▶ Required work
All lines from the one with "Task: Expand the font name dropdown" through the final line below are to be reproduced exactly; omit the others.

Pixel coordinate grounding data
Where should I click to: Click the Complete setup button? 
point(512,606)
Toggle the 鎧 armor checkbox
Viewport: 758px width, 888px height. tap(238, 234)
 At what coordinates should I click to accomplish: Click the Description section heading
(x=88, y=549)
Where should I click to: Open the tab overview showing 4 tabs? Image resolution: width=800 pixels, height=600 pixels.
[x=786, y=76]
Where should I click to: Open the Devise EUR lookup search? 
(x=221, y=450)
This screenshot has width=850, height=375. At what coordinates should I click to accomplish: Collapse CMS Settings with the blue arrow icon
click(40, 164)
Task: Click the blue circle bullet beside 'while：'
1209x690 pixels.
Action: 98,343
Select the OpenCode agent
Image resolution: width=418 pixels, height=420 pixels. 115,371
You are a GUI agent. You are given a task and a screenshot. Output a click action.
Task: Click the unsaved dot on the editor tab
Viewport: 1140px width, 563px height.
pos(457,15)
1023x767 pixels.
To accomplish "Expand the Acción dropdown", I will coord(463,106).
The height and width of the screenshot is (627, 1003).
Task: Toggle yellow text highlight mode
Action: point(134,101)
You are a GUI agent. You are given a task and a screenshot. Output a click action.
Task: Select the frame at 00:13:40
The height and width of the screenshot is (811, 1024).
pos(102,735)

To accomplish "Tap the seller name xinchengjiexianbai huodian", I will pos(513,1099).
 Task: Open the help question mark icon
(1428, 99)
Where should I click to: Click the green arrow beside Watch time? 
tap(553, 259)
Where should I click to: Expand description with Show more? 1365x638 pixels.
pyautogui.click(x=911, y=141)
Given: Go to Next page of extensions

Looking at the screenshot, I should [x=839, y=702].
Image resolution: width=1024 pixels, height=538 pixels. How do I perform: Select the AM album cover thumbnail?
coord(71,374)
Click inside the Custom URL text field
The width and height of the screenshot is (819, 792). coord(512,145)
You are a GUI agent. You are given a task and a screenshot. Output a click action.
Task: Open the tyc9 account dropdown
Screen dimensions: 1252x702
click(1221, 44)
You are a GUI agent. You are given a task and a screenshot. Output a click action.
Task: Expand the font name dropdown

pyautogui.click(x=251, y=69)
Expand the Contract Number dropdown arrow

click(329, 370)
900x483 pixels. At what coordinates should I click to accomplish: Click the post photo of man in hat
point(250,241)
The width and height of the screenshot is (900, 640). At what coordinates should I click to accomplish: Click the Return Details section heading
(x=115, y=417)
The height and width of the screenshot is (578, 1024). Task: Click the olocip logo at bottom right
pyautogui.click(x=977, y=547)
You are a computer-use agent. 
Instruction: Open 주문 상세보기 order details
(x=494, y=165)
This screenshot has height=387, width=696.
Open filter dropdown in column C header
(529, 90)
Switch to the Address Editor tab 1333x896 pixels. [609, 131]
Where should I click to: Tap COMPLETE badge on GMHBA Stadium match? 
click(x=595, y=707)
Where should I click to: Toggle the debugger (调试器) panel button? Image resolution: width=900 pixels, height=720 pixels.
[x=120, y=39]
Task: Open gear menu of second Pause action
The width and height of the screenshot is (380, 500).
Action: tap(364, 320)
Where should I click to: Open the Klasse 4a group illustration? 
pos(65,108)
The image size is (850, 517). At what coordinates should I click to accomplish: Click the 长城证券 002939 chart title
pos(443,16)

▶ Written reply
Task: Expand the font name dropdown

pyautogui.click(x=251, y=69)
Expand the Contract Number dropdown arrow

click(329, 370)
900x483 pixels. At what coordinates should I click to accomplish: Click the post photo of man in hat
point(250,241)
The width and height of the screenshot is (900, 640). At what coordinates should I click to accomplish: Click the Return Details section heading
(x=115, y=417)
The height and width of the screenshot is (578, 1024). Task: Click the olocip logo at bottom right
pyautogui.click(x=977, y=547)
You are a computer-use agent. 
Instruction: Open 주문 상세보기 order details
(x=494, y=165)
This screenshot has height=387, width=696.
Open filter dropdown in column C header
(529, 90)
Switch to the Address Editor tab 1333x896 pixels. [609, 131]
Where should I click to: Tap COMPLETE badge on GMHBA Stadium match? 
click(x=595, y=707)
Where should I click to: Toggle the debugger (调试器) panel button? Image resolution: width=900 pixels, height=720 pixels.
[x=120, y=39]
Task: Open gear menu of second Pause action
The width and height of the screenshot is (380, 500).
Action: tap(364, 320)
Where should I click to: Open the Klasse 4a group illustration? 
pos(65,108)
The image size is (850, 517). At what coordinates should I click to accomplish: Click the 长城证券 002939 chart title
pos(443,16)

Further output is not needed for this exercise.